What to actually do about entity signals
This is where the rubber meets the road. A few things that move entity signals:
Schema markup: Make sure your website explicitly tells AI crawlers what you are. Organization schema, Product schema, and FAQ schema all help AI models build accurate representations of your brand. This is basic but often skipped.
Third-party consistency: If G2, Capterra, Reddit, and industry publications all describe you differently, AI models will average those signals into something blurry. Consistent categorization across authoritative sources matters more than any single mention.
Co-citation with recognized entities: Being mentioned alongside established competitors in the same sentence or paragraph is a strong entity signal. It tells the model you belong in the same category. This is why appearing in "best X tools" listicles on authoritative sites helps more than a thousand random brand mentions.
Content that answers category-level questions: If you want to be recognized as an entity in the "project management software" space, you need content that answers the questions AI models get about project management software. Not just content about your product.
Tools like Promptwatch can surface exactly which prompts are generating AI responses that don't include you, so you can prioritize which content gaps to close first.

Which platform should you use?
The honest answer depends on where you are in your AI visibility program.
If you're just starting out and need to establish a baseline, a lighter tool like Otterly.AI or Peec AI gets you data quickly at a lower cost. You'll see mention rates, competitive comparisons, and trend lines. That's enough to know whether you have a problem.

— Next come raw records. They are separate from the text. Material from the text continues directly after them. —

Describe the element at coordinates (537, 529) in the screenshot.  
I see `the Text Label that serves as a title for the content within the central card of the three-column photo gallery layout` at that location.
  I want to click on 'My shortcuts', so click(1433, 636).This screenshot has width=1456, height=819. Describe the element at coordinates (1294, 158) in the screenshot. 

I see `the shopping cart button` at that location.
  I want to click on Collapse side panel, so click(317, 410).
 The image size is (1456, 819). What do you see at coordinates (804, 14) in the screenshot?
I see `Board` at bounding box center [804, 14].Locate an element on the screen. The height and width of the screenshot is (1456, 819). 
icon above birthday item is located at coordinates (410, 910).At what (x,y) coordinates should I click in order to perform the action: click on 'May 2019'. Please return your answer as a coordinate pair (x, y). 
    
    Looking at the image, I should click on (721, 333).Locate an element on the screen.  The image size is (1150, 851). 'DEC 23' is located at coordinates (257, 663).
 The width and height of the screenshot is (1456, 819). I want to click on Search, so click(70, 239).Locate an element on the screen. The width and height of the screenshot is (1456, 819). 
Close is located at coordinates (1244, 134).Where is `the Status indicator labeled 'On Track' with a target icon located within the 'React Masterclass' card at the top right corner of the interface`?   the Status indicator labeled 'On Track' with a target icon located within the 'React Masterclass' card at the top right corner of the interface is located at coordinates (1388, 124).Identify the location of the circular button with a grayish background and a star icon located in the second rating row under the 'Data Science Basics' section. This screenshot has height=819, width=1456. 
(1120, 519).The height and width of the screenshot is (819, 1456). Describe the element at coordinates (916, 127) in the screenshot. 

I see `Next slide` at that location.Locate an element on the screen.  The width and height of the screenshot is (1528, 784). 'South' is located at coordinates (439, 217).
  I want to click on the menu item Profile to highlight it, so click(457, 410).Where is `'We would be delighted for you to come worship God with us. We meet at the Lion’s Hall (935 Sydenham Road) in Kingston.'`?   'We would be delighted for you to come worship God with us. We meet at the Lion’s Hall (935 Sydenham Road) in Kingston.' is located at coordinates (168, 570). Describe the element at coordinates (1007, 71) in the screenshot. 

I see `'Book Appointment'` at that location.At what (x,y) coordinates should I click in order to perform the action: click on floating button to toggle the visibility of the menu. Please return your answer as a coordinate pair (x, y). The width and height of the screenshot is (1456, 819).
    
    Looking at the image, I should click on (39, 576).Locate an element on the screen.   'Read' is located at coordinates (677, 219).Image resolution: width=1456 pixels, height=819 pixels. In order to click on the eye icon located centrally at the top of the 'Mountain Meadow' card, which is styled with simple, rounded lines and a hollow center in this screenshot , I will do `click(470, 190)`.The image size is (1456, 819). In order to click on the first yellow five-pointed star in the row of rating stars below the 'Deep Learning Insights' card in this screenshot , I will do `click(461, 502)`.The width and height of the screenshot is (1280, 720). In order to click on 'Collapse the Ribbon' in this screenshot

If you're past the baseline and want to understand why you're being mentioned or ignored, you need something with more contextual depth. Profound is strong for enterprise teams with budget. Scrunch AI works well for agencies managing multiple brands.
If you want to close the loop from monitoring to action, Promptwatch is the most complete option in the market right now. The combination of entity tracking, citation analysis, crawler logs, and content generation in one workflow is genuinely hard to replicate by stitching together separate tools.

The bottom line
Brand mention tracking tells you whether you're in the room. Entity tracking tells you whether AI models actually understand what you do and why you belong there.
Both matter. But most teams spend all their time on the first and ignore the second. The brands that are winning in AI search in 2026 are the ones that have figured out entity recognition is the upstream problem. Fix that, and mention rates tend to follow.
The tools that help you do both, and then help you act on what you find, are the ones worth paying for.